Drogba-Melo ve Muslera

Haberin Devamı ›
Havanın güzelliği mi, yoksa Avrupa moralsizliği mi bilinmez. Ama bana saçma geliyor böyle bir tablo. Bir tek koltuk bile boş kalmamalı şampiyonluk yolunda. Fatih Terim’den hafifte olsa rotasyonlu bir kadro Mersin önünde. Sabri, Hakan ve Emre Çolak. Selçuk ve Riera’nın yokluğu da bu mecburi rotasyonu gerçekleştiren etkenler.
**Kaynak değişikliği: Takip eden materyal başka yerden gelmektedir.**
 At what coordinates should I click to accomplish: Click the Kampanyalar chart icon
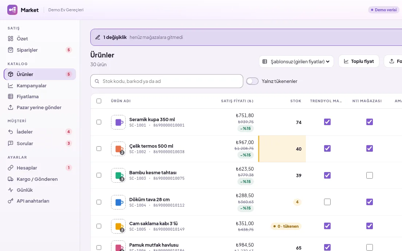coord(11,85)
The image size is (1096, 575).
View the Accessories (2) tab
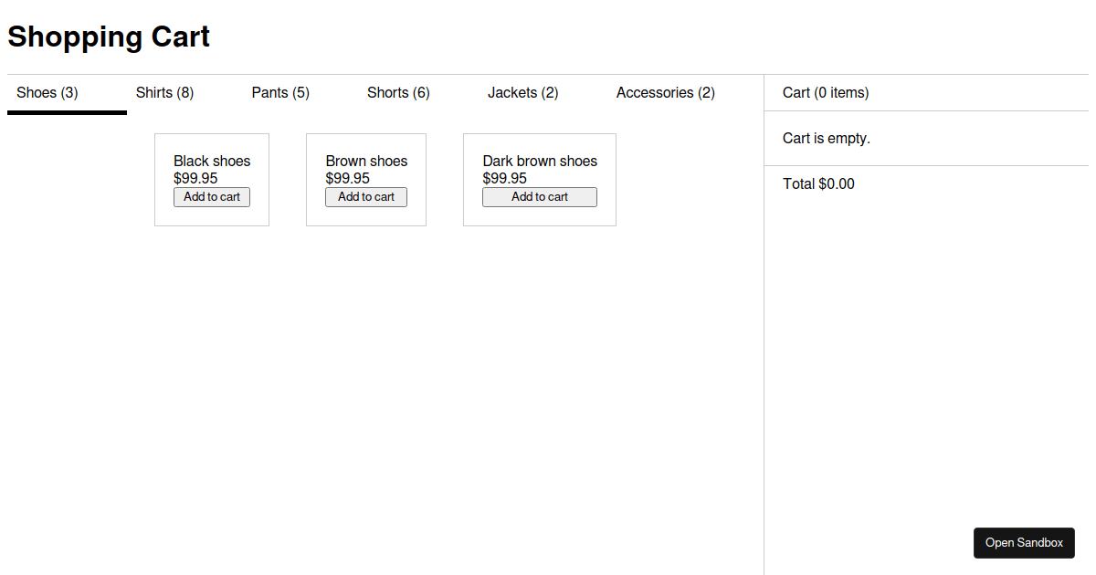coord(665,93)
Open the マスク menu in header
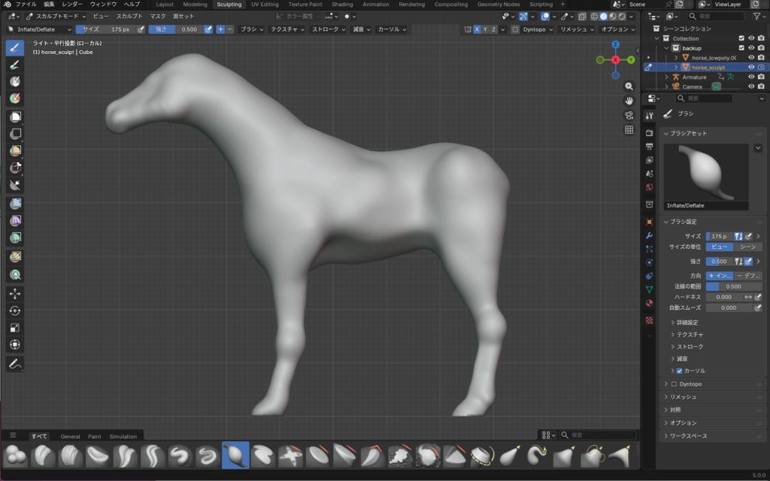Image resolution: width=770 pixels, height=481 pixels. click(x=158, y=16)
Tam bir felaket ilk 45 ev sahibi takım için. Önce yenilen gol, bitmedi sonra tam atağa çıkarken rakibine verdiği bir avuç pozisyon. Muslera olmasa en az üç olurdu abartmıyorum. Durun daha Dany’nin kızarışı ‘Hakem Bey’ haklı. Sinirlerin bozulması, sarı kartların havada uçuşması. Bunlarda da ‘Hakem Bey’ haklı. Ama Fatih Terim’in ‘Hakem Efendi’ tarafından atılması tam bir skandal. En azından bizim olduğumuz yerden öyle görünüyordu. Ne isterler Fatih Hoca’dan bilinmez. Biliniyor da konuştuğumuz zaman amigo oluyoruz. Şalter inmişti demiştik haftalar önce, her geçen gün daha da iyi anlayacaksınız. Haa, birde bu kötü oyuna rağmen Burak imzalı direkten dönen duble atak.
İkinci yarı büyük bir baskı Floryalı’lar tarafından. Drogba ve Melo ateşleyici ve gecenin en iyi kramponlarıydı. Seyirci ayakta kalpler duracak. Kaçan pozisyonlar. Sonunda Didier Drogba’nın ustalığı ile kazanılan penaltı. Yanlış anlaşılmasın buz gibi penaltı. Melo ve beraberlik. Arkadan maçın kahramanı Tanrı’nın da yardımıyla Drogba’nın enfes imzası. Bir atılan daha var kenardan, bu kez Hasan Şaş. Bu hengamede göremedik, özür! Kalan Ümit Davala’ydı. Davala da dışarı, inanılmaz! Kulübe masör Uğur’a kaldı. Bu arada Drogba’dan bir gol daha. ‘Oh’ dedi taraftar, 3 puan çok ama çok zor geldi ama hoş geldi.